Arrange every line of the material below as a Markdown table with two columns, Row and Line. Number the rows in order, and leave out blank lines.
>> Start GIVEN ENTRIES
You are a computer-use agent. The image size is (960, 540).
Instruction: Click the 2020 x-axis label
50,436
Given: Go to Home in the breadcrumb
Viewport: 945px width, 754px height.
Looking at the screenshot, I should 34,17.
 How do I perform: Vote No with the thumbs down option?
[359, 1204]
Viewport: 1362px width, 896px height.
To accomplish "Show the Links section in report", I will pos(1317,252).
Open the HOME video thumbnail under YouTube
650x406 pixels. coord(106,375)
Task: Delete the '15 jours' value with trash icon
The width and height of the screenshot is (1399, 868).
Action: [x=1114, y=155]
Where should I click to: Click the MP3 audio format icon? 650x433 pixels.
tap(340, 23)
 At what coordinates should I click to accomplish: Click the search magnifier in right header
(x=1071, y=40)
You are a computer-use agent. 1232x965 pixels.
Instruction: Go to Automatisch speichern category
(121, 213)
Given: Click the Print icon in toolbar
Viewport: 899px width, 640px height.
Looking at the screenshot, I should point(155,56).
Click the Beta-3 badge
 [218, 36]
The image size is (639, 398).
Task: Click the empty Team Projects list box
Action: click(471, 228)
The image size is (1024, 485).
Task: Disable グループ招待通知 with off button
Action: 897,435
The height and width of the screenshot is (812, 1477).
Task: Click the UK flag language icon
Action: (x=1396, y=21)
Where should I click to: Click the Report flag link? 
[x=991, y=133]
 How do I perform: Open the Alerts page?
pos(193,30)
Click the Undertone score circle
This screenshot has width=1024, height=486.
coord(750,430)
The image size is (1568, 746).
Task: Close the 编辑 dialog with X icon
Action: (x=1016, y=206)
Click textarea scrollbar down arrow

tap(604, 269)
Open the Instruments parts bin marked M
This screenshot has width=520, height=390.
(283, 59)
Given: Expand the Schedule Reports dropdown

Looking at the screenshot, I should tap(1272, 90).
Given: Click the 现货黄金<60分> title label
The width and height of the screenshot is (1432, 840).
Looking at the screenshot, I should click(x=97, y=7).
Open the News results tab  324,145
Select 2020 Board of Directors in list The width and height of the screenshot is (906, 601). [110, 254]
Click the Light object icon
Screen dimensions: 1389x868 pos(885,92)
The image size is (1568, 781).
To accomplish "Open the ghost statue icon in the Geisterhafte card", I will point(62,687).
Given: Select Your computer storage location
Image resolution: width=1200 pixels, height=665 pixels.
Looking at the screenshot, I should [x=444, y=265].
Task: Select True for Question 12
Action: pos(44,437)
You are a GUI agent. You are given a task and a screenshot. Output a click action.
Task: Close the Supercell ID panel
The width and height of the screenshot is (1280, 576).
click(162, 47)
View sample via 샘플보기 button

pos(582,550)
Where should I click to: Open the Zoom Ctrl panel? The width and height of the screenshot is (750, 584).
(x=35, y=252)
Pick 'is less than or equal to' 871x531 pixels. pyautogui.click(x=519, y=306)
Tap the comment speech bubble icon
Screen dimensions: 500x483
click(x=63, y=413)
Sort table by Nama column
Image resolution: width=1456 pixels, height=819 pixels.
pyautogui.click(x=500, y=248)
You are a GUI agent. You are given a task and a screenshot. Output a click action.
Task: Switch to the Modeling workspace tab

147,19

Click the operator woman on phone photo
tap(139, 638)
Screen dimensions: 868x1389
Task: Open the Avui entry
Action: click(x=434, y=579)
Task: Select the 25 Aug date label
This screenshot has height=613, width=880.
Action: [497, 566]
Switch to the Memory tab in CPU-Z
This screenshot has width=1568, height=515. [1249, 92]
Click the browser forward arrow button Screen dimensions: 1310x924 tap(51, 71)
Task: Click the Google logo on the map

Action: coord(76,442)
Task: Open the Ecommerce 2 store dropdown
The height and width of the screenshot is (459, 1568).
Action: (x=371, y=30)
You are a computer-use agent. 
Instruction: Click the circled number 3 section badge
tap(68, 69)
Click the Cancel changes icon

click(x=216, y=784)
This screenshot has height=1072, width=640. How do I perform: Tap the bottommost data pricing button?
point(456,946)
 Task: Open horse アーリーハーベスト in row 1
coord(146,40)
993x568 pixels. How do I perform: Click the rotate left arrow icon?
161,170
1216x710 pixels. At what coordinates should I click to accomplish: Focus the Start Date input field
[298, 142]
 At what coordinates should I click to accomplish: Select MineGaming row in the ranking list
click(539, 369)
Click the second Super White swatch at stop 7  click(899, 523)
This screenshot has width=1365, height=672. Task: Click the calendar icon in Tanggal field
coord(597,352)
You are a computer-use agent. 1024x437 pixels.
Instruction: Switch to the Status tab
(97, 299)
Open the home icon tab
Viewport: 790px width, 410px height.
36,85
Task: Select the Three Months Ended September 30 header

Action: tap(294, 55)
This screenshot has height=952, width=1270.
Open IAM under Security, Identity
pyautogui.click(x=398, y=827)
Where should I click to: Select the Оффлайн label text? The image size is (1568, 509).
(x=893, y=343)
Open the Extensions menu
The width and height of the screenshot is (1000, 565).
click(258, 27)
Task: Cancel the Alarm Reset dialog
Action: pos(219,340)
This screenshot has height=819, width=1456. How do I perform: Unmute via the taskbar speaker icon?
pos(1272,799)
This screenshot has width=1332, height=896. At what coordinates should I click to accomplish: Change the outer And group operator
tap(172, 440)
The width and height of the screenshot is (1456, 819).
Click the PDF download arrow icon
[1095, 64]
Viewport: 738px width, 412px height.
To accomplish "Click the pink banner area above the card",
>> End GIVEN ENTRIES
§ SOLUTION TO THE EXERCISE:
| Row | Line |
|---|---|
| 1 | You are a computer-use agent. The image size is (960, 540). |
| 2 | Instruction: Click the 2020 x-axis label |
| 3 | 50,436 |
| 4 | Given: Go to Home in the breadcrumb |
| 5 | Viewport: 945px width, 754px height. |
| 6 | Looking at the screenshot, I should 34,17. |
| 7 |  How do I perform: Vote No with the thumbs down option? |
| 8 | [359, 1204] |
| 9 | Viewport: 1362px width, 896px height. |
| 10 | To accomplish "Show the Links section in report", I will pos(1317,252). |
| 11 | Open the HOME video thumbnail under YouTube |
| 12 | 650x406 pixels. coord(106,375) |
| 13 | Task: Delete the '15 jours' value with trash icon |
| 14 | The width and height of the screenshot is (1399, 868). |
| 15 | Action: [x=1114, y=155] |
| 16 | Where should I click to: Click the MP3 audio format icon? 650x433 pixels. |
| 17 | tap(340, 23) |
| 18 |  At what coordinates should I click to accomplish: Click the search magnifier in right header |
| 19 | (x=1071, y=40) |
| 20 | You are a computer-use agent. 1232x965 pixels. |
| 21 | Instruction: Go to Automatisch speichern category |
| 22 | (121, 213) |
| 23 | Given: Click the Print icon in toolbar |
| 24 | Viewport: 899px width, 640px height. |
| 25 | Looking at the screenshot, I should point(155,56). |
| 26 | Click the Beta-3 badge |
| 27 |  [218, 36] |
| 28 | The image size is (639, 398). |
| 29 | Task: Click the empty Team Projects list box |
| 30 | Action: click(471, 228) |
| 31 | The image size is (1024, 485). |
| 32 | Task: Disable グループ招待通知 with off button |
| 33 | Action: 897,435 |
| 34 | The height and width of the screenshot is (812, 1477). |
| 35 | Task: Click the UK flag language icon |
| 36 | Action: (x=1396, y=21) |
| 37 | Where should I click to: Click the Report flag link?  |
| 38 | [x=991, y=133] |
| 39 |  How do I perform: Open the Alerts page? |
| 40 | pos(193,30) |
| 41 | Click the Undertone score circle |
| 42 | This screenshot has width=1024, height=486. |
| 43 | coord(750,430) |
| 44 | The image size is (1568, 746). |
| 45 | Task: Close the 编辑 dialog with X icon |
| 46 | Action: (x=1016, y=206) |
| 47 | Click textarea scrollbar down arrow |
| 48 | tap(604, 269) |
| 49 | Open the Instruments parts bin marked M |
| 50 | This screenshot has width=520, height=390. |
| 51 | (283, 59) |
| 52 | Given: Expand the Schedule Reports dropdown |
| 53 | Looking at the screenshot, I should tap(1272, 90). |
| 54 | Given: Click the 现货黄金<60分> title label |
| 55 | The width and height of the screenshot is (1432, 840). |
| 56 | Looking at the screenshot, I should click(x=97, y=7). |
| 57 | Open the News results tab  324,145 |
| 58 | Select 2020 Board of Directors in list The width and height of the screenshot is (906, 601). [110, 254] |
| 59 | Click the Light object icon |
| 60 | Screen dimensions: 1389x868 pos(885,92) |
| 61 | The image size is (1568, 781). |
| 62 | To accomplish "Open the ghost statue icon in the Geisterhafte card", I will point(62,687). |
| 63 | Given: Select Your computer storage location |
| 64 | Image resolution: width=1200 pixels, height=665 pixels. |
| 65 | Looking at the screenshot, I should [x=444, y=265]. |
| 66 | Task: Select True for Question 12 |
| 67 | Action: pos(44,437) |
| 68 | You are a GUI agent. You are given a task and a screenshot. Output a click action. |
| 69 | Task: Close the Supercell ID panel |
| 70 | The width and height of the screenshot is (1280, 576). |
| 71 | click(162, 47) |
| 72 | View sample via 샘플보기 button |
| 73 | pos(582,550) |
| 74 | Where should I click to: Open the Zoom Ctrl panel? The width and height of the screenshot is (750, 584). |
| 75 | (x=35, y=252) |
| 76 | Pick 'is less than or equal to' 871x531 pixels. pyautogui.click(x=519, y=306) |
| 77 | Tap the comment speech bubble icon |
| 78 | Screen dimensions: 500x483 |
| 79 | click(x=63, y=413) |
| 80 | Sort table by Nama column |
| 81 | Image resolution: width=1456 pixels, height=819 pixels. |
| 82 | pyautogui.click(x=500, y=248) |
| 83 | You are a GUI agent. You are given a task and a screenshot. Output a click action. |
| 84 | Task: Switch to the Modeling workspace tab |
| 85 | 147,19 |
| 86 | Click the operator woman on phone photo |
| 87 | tap(139, 638) |
| 88 | Screen dimensions: 868x1389 |
| 89 | Task: Open the Avui entry |
| 90 | Action: click(x=434, y=579) |
| 91 | Task: Select the 25 Aug date label |
| 92 | This screenshot has height=613, width=880. |
| 93 | Action: [497, 566] |
| 94 | Switch to the Memory tab in CPU-Z |
| 95 | This screenshot has width=1568, height=515. [1249, 92] |
| 96 | Click the browser forward arrow button Screen dimensions: 1310x924 tap(51, 71) |
| 97 | Task: Click the Google logo on the map |
| 98 | Action: coord(76,442) |
| 99 | Task: Open the Ecommerce 2 store dropdown |
| 100 | The height and width of the screenshot is (459, 1568). |
| 101 | Action: (x=371, y=30) |
| 102 | You are a computer-use agent.  |
| 103 | Instruction: Click the circled number 3 section badge |
| 104 | tap(68, 69) |
| 105 | Click the Cancel changes icon |
| 106 | click(x=216, y=784) |
| 107 | This screenshot has height=1072, width=640. How do I perform: Tap the bottommost data pricing button? |
| 108 | point(456,946) |
| 109 |  Task: Open horse アーリーハーベスト in row 1 |
| 110 | coord(146,40) |
| 111 | 993x568 pixels. How do I perform: Click the rotate left arrow icon? |
| 112 | 161,170 |
| 113 | 1216x710 pixels. At what coordinates should I click to accomplish: Focus the Start Date input field |
| 114 | [298, 142] |
| 115 |  At what coordinates should I click to accomplish: Select MineGaming row in the ranking list |
| 116 | click(539, 369) |
| 117 | Click the second Super White swatch at stop 7  click(899, 523) |
| 118 | This screenshot has width=1365, height=672. Task: Click the calendar icon in Tanggal field |
| 119 | coord(597,352) |
| 120 | You are a computer-use agent. 1024x437 pixels. |
| 121 | Instruction: Switch to the Status tab |
| 122 | (97, 299) |
| 123 | Open the home icon tab |
| 124 | Viewport: 790px width, 410px height. |
| 125 | 36,85 |
| 126 | Task: Select the Three Months Ended September 30 header |
| 127 | Action: tap(294, 55) |
| 128 | This screenshot has height=952, width=1270. |
| 129 | Open IAM under Security, Identity |
| 130 | pyautogui.click(x=398, y=827) |
| 131 | Where should I click to: Select the Оффлайн label text? The image size is (1568, 509). |
| 132 | (x=893, y=343) |
| 133 | Open the Extensions menu |
| 134 | The width and height of the screenshot is (1000, 565). |
| 135 | click(258, 27) |
| 136 | Task: Cancel the Alarm Reset dialog |
| 137 | Action: pos(219,340) |
| 138 | This screenshot has height=819, width=1456. How do I perform: Unmute via the taskbar speaker icon? |
| 139 | pos(1272,799) |
| 140 | This screenshot has width=1332, height=896. At what coordinates should I click to accomplish: Change the outer And group operator |
| 141 | tap(172, 440) |
| 142 | The width and height of the screenshot is (1456, 819). |
| 143 | Click the PDF download arrow icon |
| 144 | [1095, 64] |
| 145 | Viewport: 738px width, 412px height. |
| 146 | To accomplish "Click the pink banner area above the card", |